Heineken despedirá al 7% de su plantilla por la menor demanda de cerveza

Los recortes afectarán al área de producción y administración y parte de ellos se realizará en Europa.

Heineken prevé recortar hasta 6.000 puestos de trabajo en todo el mundo durante los próximos dos años, cerca del 7% de su plantilla, ante la caída de la demanda de cerveza y lo que define como “condiciones de mercado desafiantes”. La compañía cuenta con unos 87.000 empleados a nivel global.

El ajuste afectará tanto a funciones de producción cervecera como a posiciones administrativas, según ha indicado el grupo, que comercializa marcas como Heineken, Amstel y Tiger.
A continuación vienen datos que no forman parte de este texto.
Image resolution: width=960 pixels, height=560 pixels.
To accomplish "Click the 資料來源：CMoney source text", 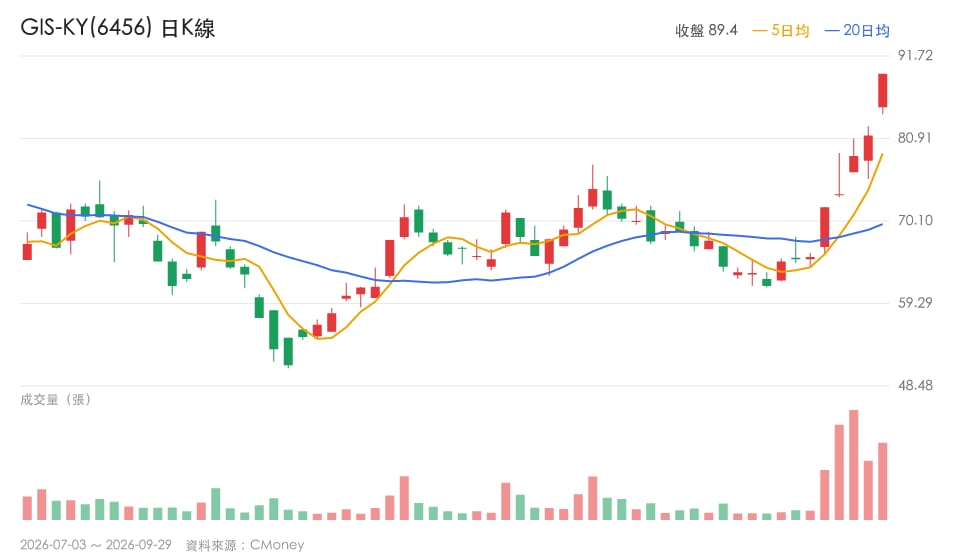I will pos(245,545).
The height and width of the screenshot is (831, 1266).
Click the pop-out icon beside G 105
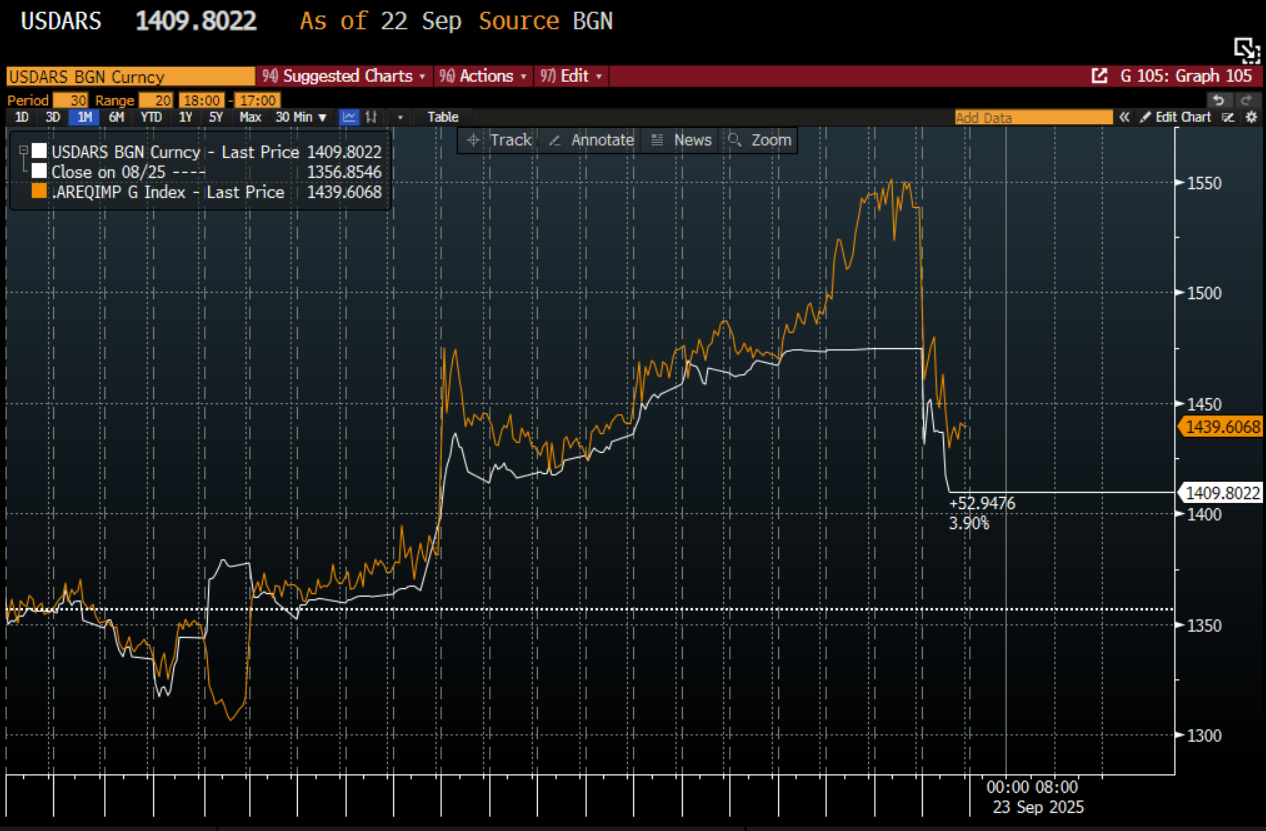[1099, 76]
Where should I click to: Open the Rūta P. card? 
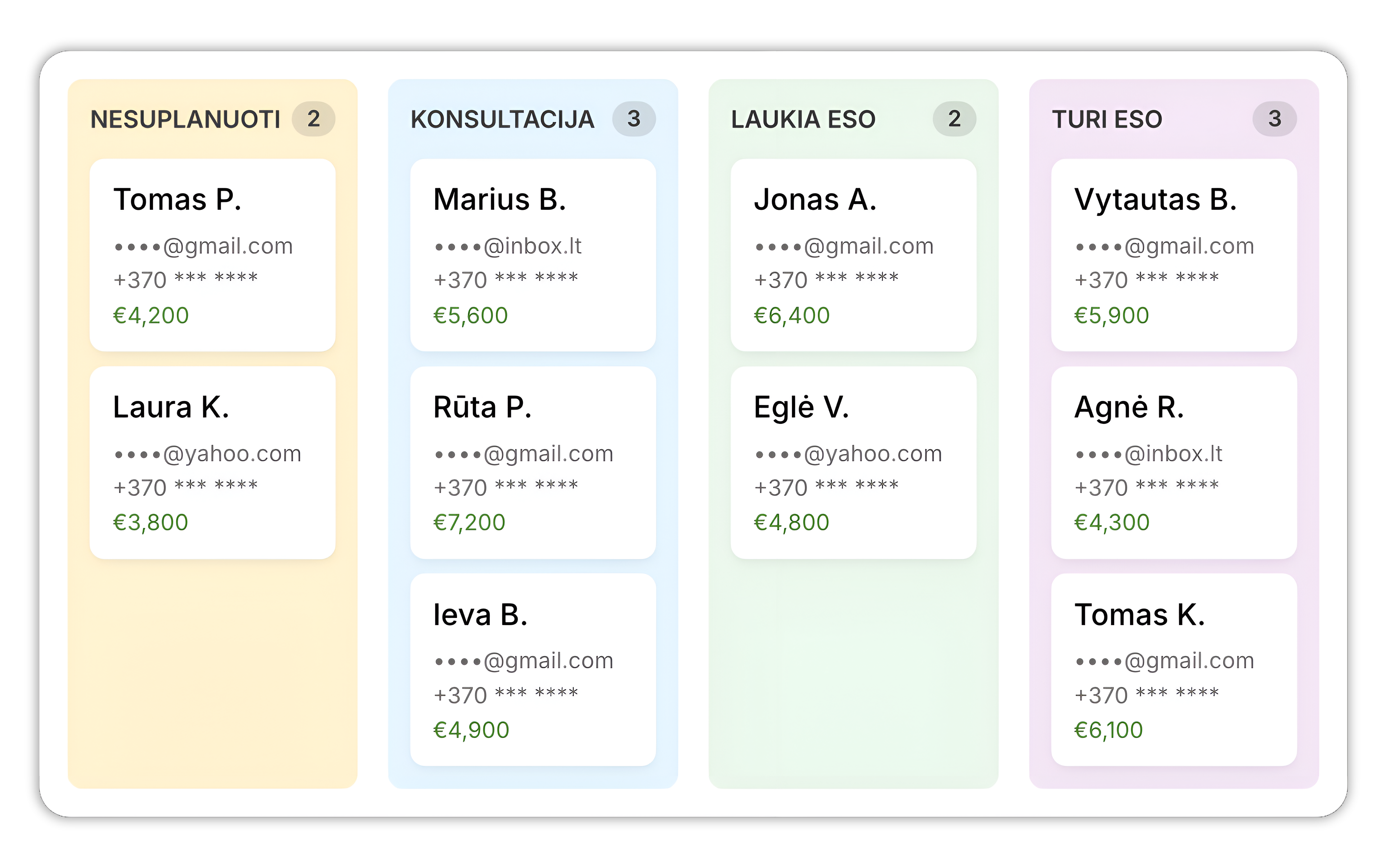[x=533, y=463]

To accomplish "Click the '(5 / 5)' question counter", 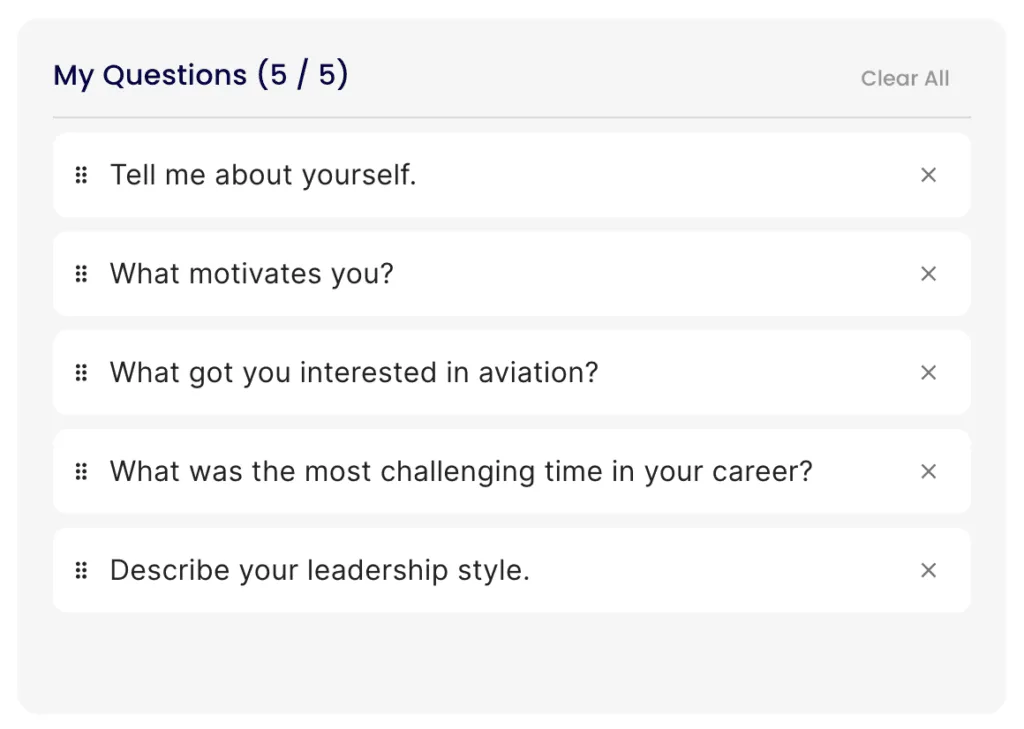I will (303, 74).
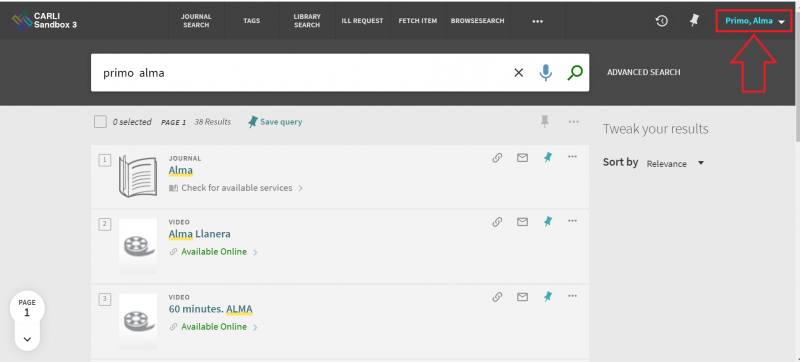This screenshot has width=800, height=362.
Task: Click the Alma Llanera film thumbnail
Action: point(138,247)
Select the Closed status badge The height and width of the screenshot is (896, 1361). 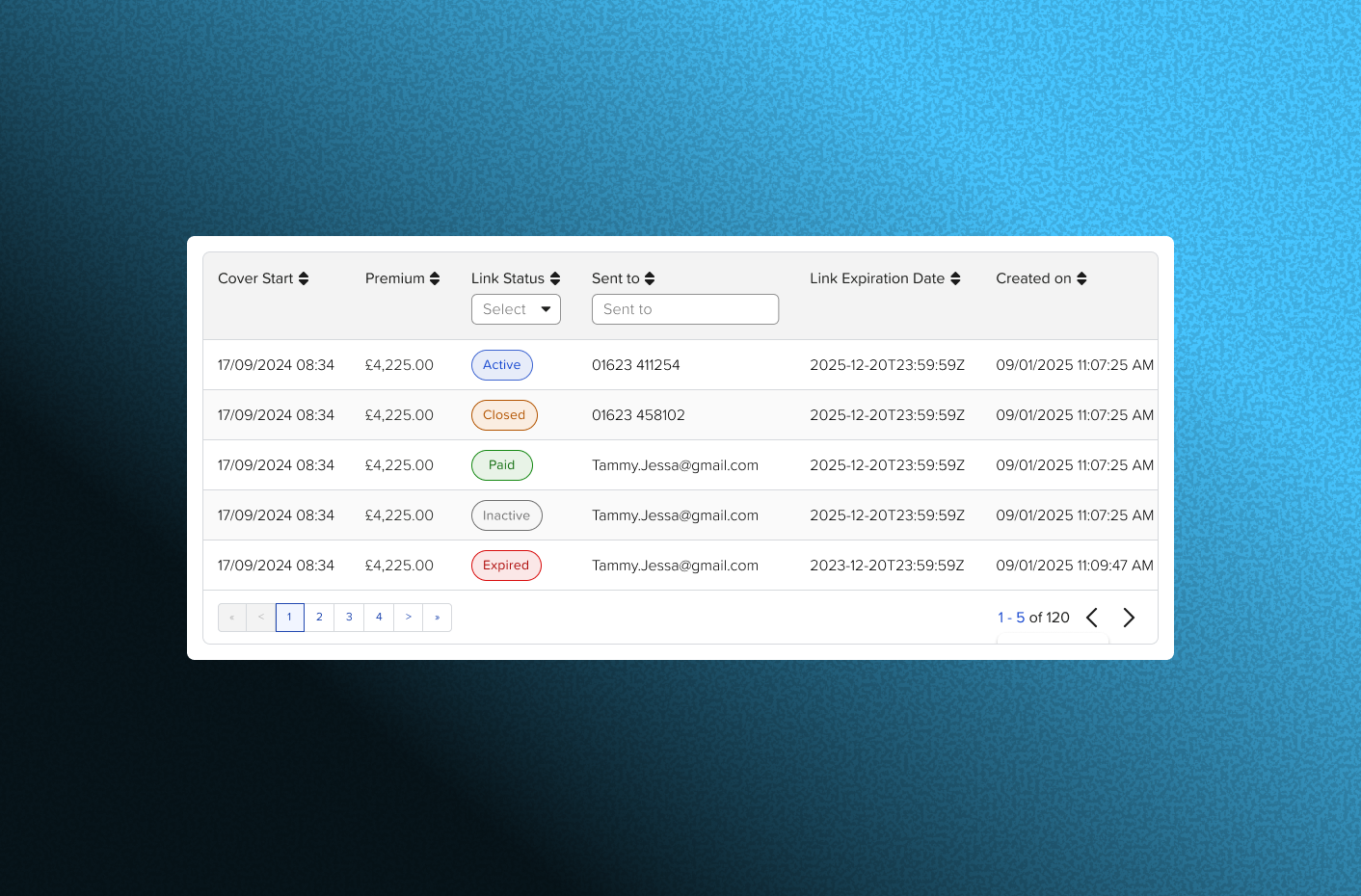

Parte de los recortes se realizará en Europa y en otros mercados, y algunos se vincularán a medidas ya anunciadas que impactan en su red de suministro, la sede central y divisiones regionales.

Heineken ha señalado que el objetivo de los recortes es “acelerar la productividad a escala para desbloquear ahorros significativos”. En declaraciones a periodistas tras la presentación de los resultados anuales, el director financiero, Harold van den Broek, explicó el enfoque de la compañía: “Realmente hacemos esto para reforzar nuestras operaciones y poder invertir en crecimiento”.

El anuncio llega un mes después de la dimisión por sorpresa del consejero delegado, Dolf van den Brink, en enero, tras seis años al frente. Van den Brink, que dejará el cargo en mayo, afrontaba presiones para aumentar el crecimiento y la productividad con menos recursos, después de que inversores acusaran a la empresa de haber perdido eficiencia.

En el plano financiero, la cervecera ha rebajado sus previsiones de crecimiento del beneficio para 2026. Además, ha proyectado un avance más lento del beneficio de entre el 2% y el 6% este año, frente al crecimiento del 4% al 8% que había anticipado para 2025.

El deterioro de la demanda se refleja también en los volúmenes: Heineken registró una caída del 1,2% en el volumen total de cerveza el año pasado respecto a 2024, mientras el sector afronta un descenso de ventas, especialmente en Europa y Norteamérica.

Entre los factores citados figuran el impacto de unas finanzas domésticas más ajustadas, la reducción del consumo de alcohol por motivos de salud y recortes asociados a cambios de dieta y estilo de vida. La compañía también apunta a que algunos consumidores han moderado su consumo tras el uso de fármacos para perder peso como Mounjaro y Wegovy.